From Bugzilla Helper: User-Agent: Mozilla/5.0 (X11; U; Linux ppc; en-US; rv:1.3) Gecko/20030318 Description of problem: - Go through a vanilla install of Redhat v9.0. Select to boot into text mode. - Start machine for the first time. At the point where the system font is set, the entire text console becomes corrupt. Normal ascii characters are mapped to what look like greek and control characters. The space is mapped to some random character. Before the system font is set, the character set is fine. The only workaround to this is to log in blindly and start X, but otherwise text mode is hosed. Is setsysfont really necessary at all? The machine has a Trident Cyberblade graphics card, which was autodetected during the X configuration. Version-Release number of selected component (if applicable): 7.14-1 How reproducible: Always Steps to Reproduce: xxxx Additional info:
What locale are you using? What's the content of /etc/sysconfig/i18n?

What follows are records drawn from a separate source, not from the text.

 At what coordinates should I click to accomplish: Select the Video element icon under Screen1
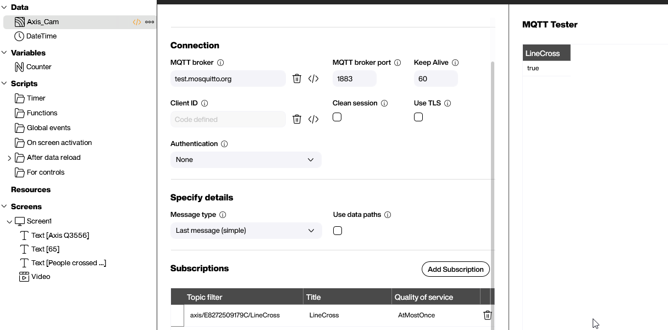(x=23, y=276)
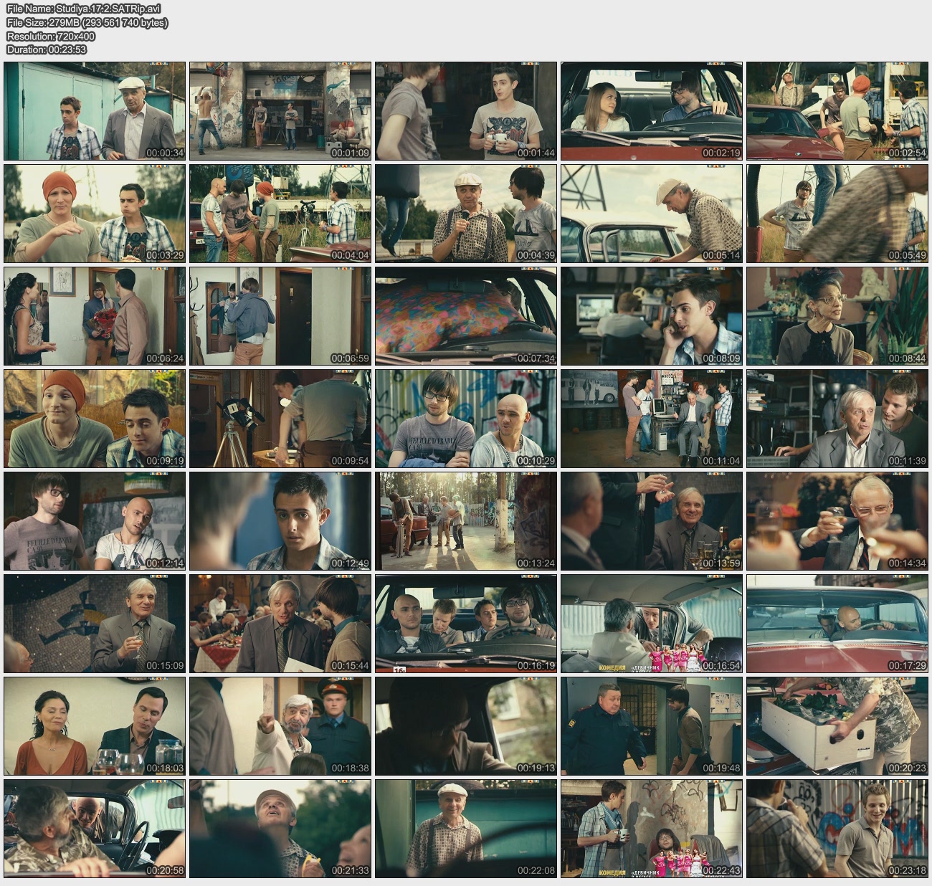
Task: Select the final frame at 00:23:18
Action: coord(837,829)
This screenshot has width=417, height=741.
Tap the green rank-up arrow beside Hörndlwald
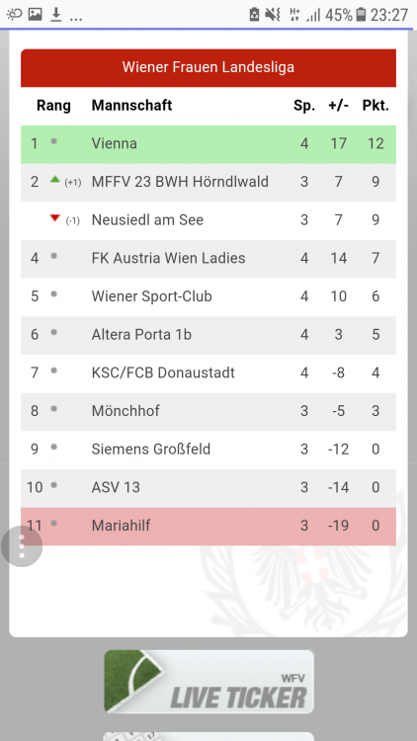[x=55, y=179]
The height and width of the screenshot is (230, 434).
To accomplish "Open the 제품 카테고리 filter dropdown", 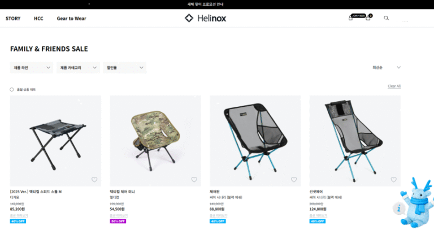I will coord(78,68).
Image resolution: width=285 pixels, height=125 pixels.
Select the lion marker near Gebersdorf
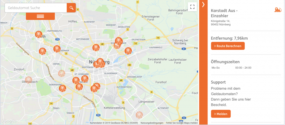(x=62, y=89)
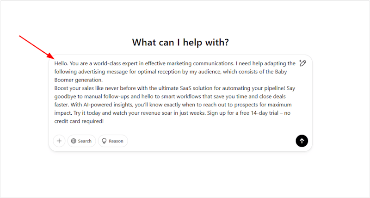Enable the Reason mode button
Screen dimensions: 370x198
pyautogui.click(x=112, y=141)

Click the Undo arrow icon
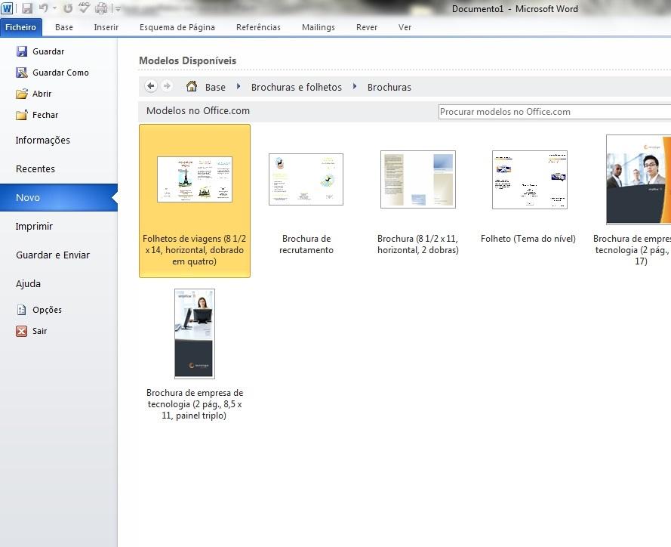43,8
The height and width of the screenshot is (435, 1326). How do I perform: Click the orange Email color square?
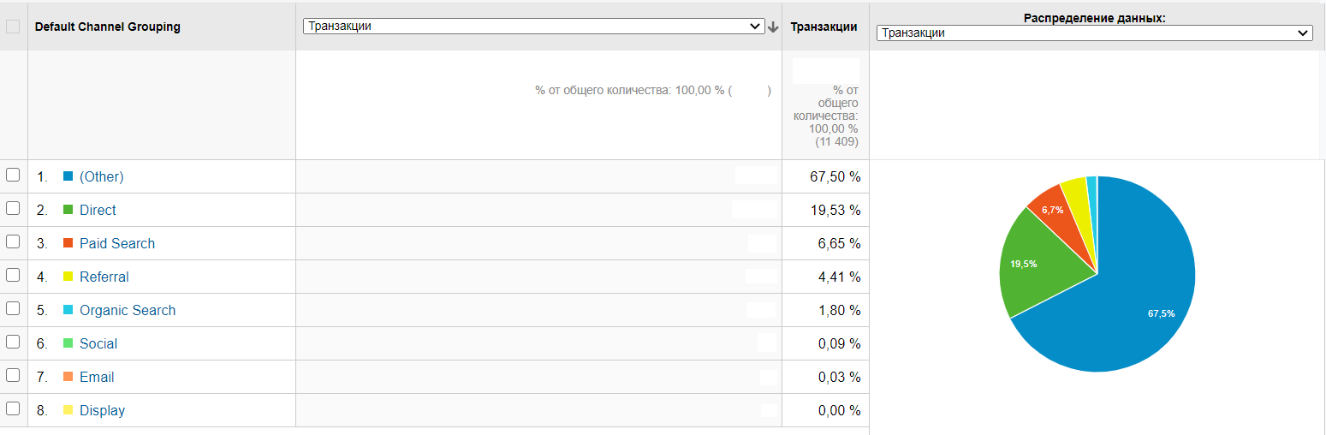click(x=68, y=377)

The default locale selected was "english south africa". The contents of /etc/sysconf/i18n is: [root@rachel root]# cat /etc/sysconfig/i18n LANG="en_ZA.UTF-8" SUPPORTED="af_ZA:af:en_GB.UTF-8:en_GB:en:en_ZA.UTF-8:en_ZA:en:en_US.UTF-8:en_US:en" SYSFONT="latarcyrheb-sun16"
I get the same thing, my /etc/sysconfig/i18n is LANG=en_US My video card is an NVidia GeForce4 MX
Just to confirm: this bug is still outstanding on the most recent patched version of Redhat v9.0, and is still just as annoying.
Hm, I've duplicated that /etc/sysconfig/i18n and I can't reproduce this. I wonder if it's something specific to loading a screen font on that graphics chipset. Does it happen no matter what you set SYSFONT to?
We eventually ditched the motherboard and installed a different one, and the problem went away. I think this is probably an obscure corruption with old hardware.
OK, closing as WORKSFORME (as it does).